Mac Pro memory—stress testing

How to determine that the memory is reliable, even under stressful (hot) conditions? Run the diglloydTools run-stress-test command, designed to tax a Mac OS X system to its limits (excepting the video card).

The system needs memory to run of course, so diglloydTools can’t test all the memory. But that’s not critical for its intended purpose. For systems with more than 2GB of memory, running multiple copies of diglloydTools is the answer to stressing most of the memory. Test all but about 512MB; it is counterproductive to attempt to test all of it as this will provoke system “paging”, or swapping of memory contents back and forth from the hard disk.

With 10GB memory, running 4 copies of diglloydTools (in 4 Terminal windows), each with 2GB of memory (512MB per thread), is a good way to stress most of the memory in the system (8GB). (A fifth copy could be run to soak up another 1.5GB or so, or each of the four could test 2.4GB or so).

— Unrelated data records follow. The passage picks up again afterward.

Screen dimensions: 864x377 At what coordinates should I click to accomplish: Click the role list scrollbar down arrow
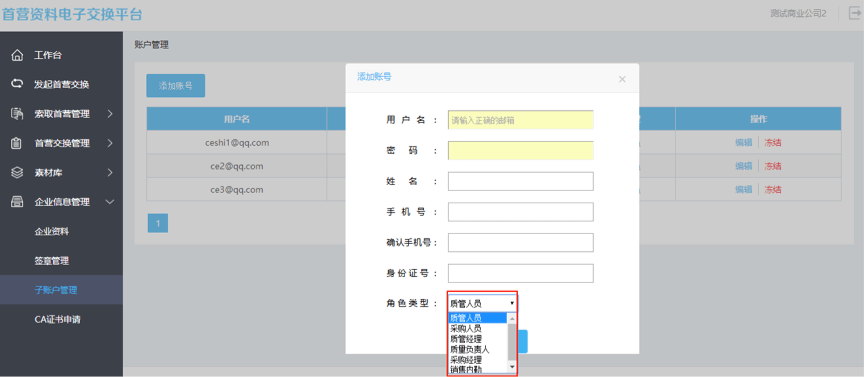click(512, 367)
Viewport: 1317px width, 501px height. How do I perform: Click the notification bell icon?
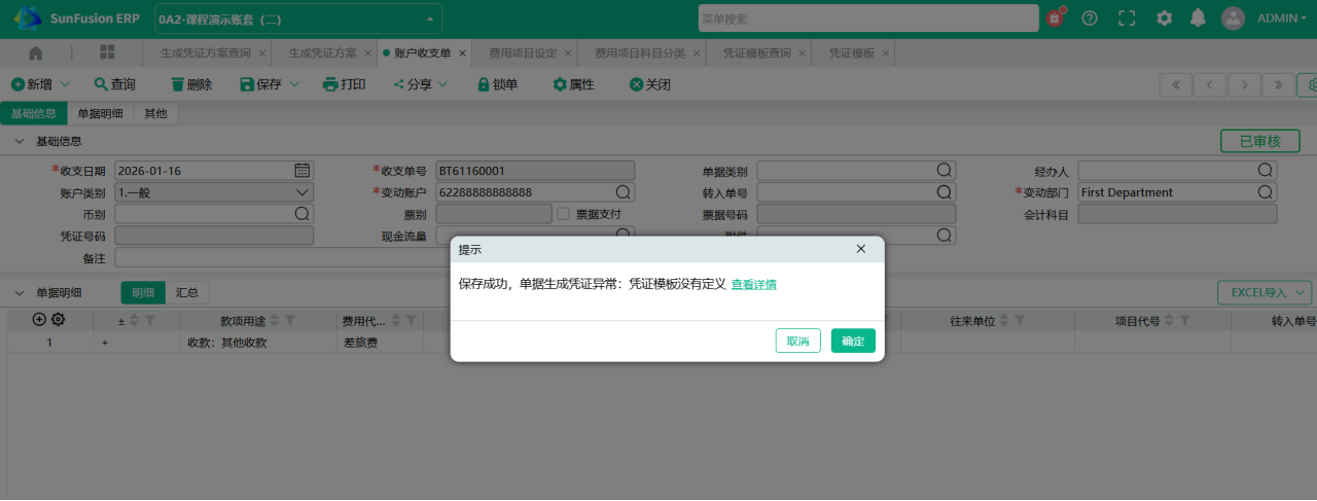pos(1197,18)
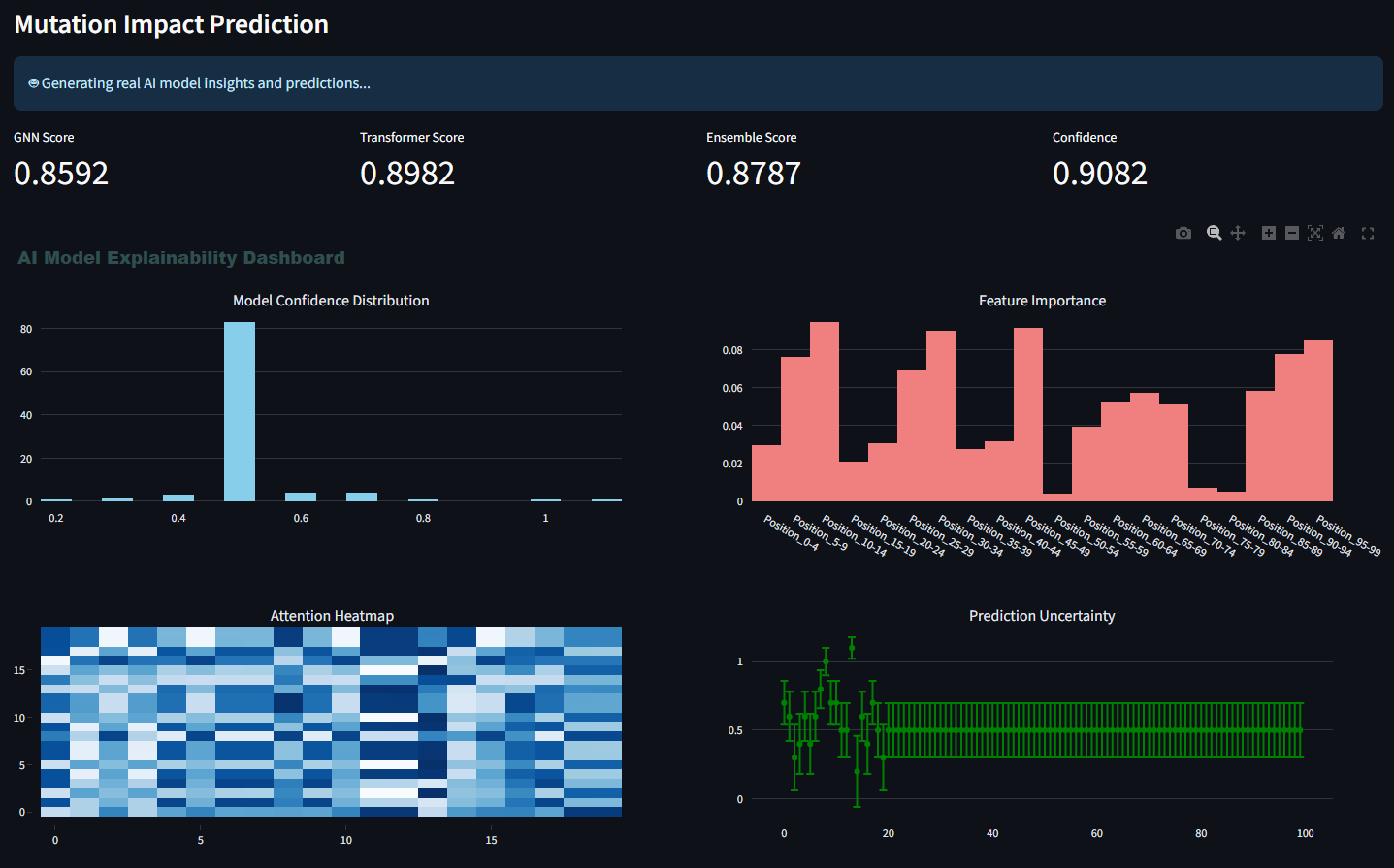Download plot as PNG camera icon
The width and height of the screenshot is (1394, 868).
tap(1183, 233)
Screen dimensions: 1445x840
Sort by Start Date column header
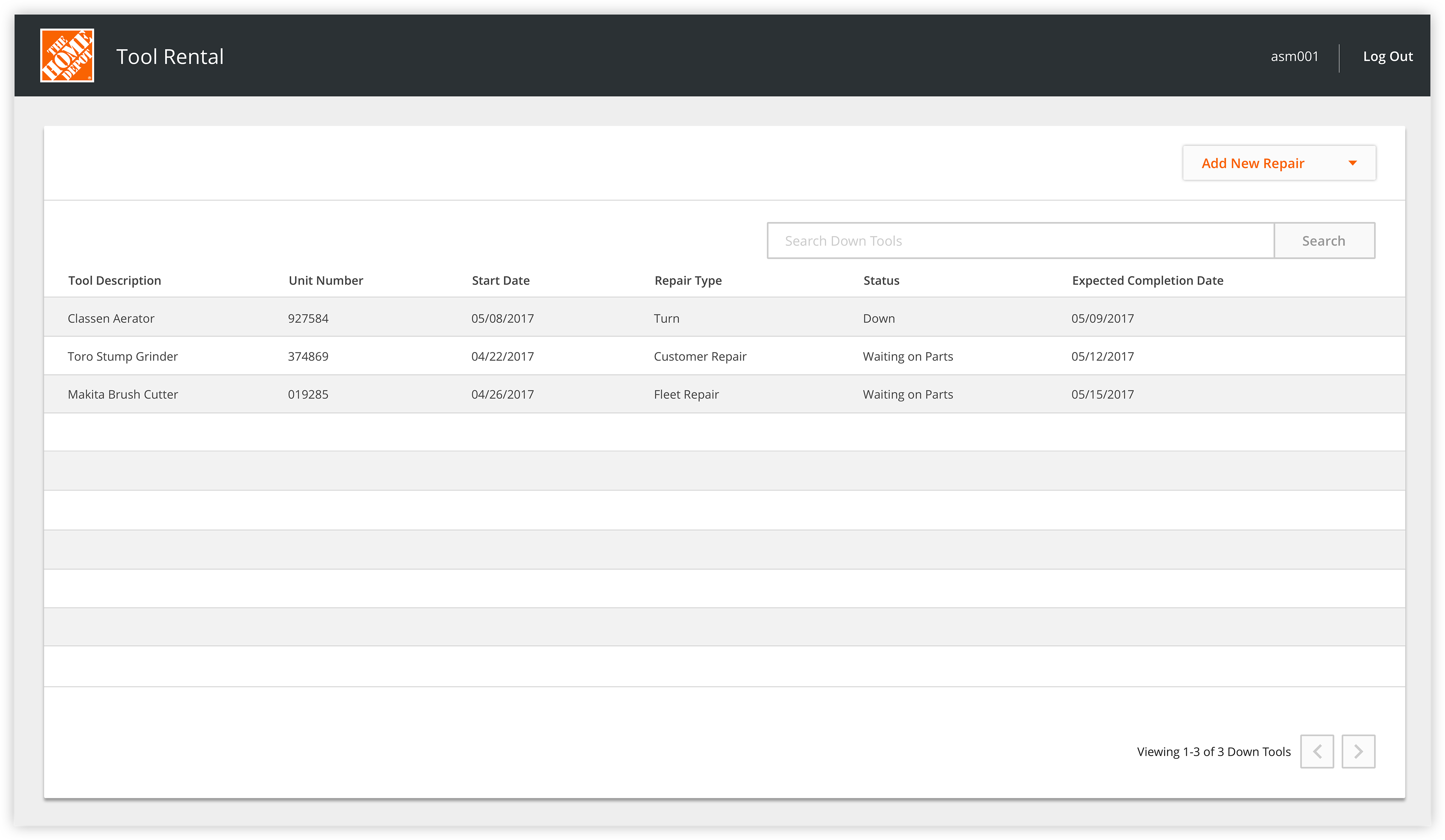[x=500, y=280]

I used the following command in Terminal for each of the 4 copies:

nice dlt run-stress-test --num-threads 4 --memory-per-thread 512M --duration 4h

No ordinary use of the system could ever stress the system (and memory) nearly as much. Even under this incredible load, the fans run only slightly louder, even though all four CPU cores are running at 100% and accessing most of the system memory.